Rasanya tumpah, ya, seperti hujan yang sekonyong-konyong dibanjurkan langit ke bumi beberapa hari terakhir ini. Aku terenyuh sesungguhnya, tapi kadang itu tak selalu bisa kuekspresikan. Air mata seperti tak cukup lagi menampung segala perasaan yang ditimbulkan oleh ketetapan ini. Pun dengan tawa, selepas apa juga aku melakukannya, semua itu tak akan pernah cukup. Rasa syukurku, rasa berharapku, semangat, kecemasan, semua melebur jadi satu yang itu tak akan bisa digambarkan dengan beribu-ribu bahasa yang ada sekalipun. Aku menjadi begitu rumit sekaligus begitu saru dengan nuansa alam semesta ini. Kadang aku berpikir, kadang aku merasa, kadang pula aku tak melakukan keduanya. Tapi, aku terus bergerak dan tak sempat lagi bertanya, siapa sesungguhnya diriku, bagaimana aku bisa melewati semua ini, apa kekuatan yang ada padaku? Aku bersedih atas keterbatasan ini. Andai aku bisa merengkuh segalanya...


Sekarang aku hanya bisa terduduk sambil menuliskan hal-hal yang masih bisa kutulis. Kusempatkan diri mendengarkan alunan yang menggugah jiwa, sebuah permainan piano Dries Riesen berjudul Vesper--doa senja kira-kira. 

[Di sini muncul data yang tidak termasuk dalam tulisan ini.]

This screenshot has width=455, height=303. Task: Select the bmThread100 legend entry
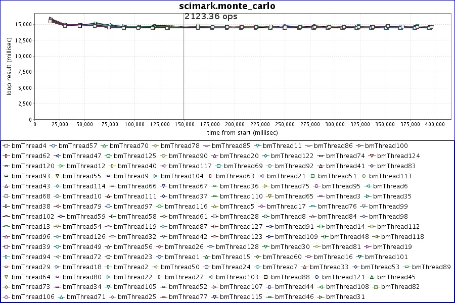(x=386, y=146)
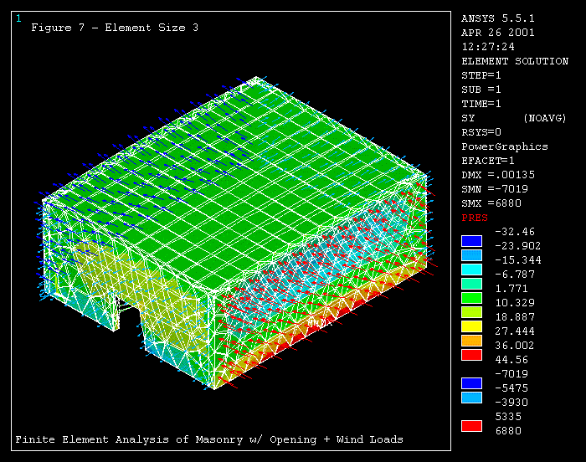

Ada yang kemudian merangkaikan diri begitu saja, membentuk sebuah konteks, dan aku pun kembali belajar memaknai semua ini; selalu belajar, setiap hari, setiap waktu, selalu kembali. Tak ada yang sanggup kucapai dari perjalanan ini selain diriku sendiri yang senantiasa berkaca sembari memanjatkan doa, kemudian bergerak lagi menuntaskan kehidupan.


Teruslah berjalan, tetaplah berbuat kebaikan. Badai, gersang, bukanlah urusanmu. Semua ini hanyalah metafora. Biarkan nurani yang mengajarimu, bukan yang lain.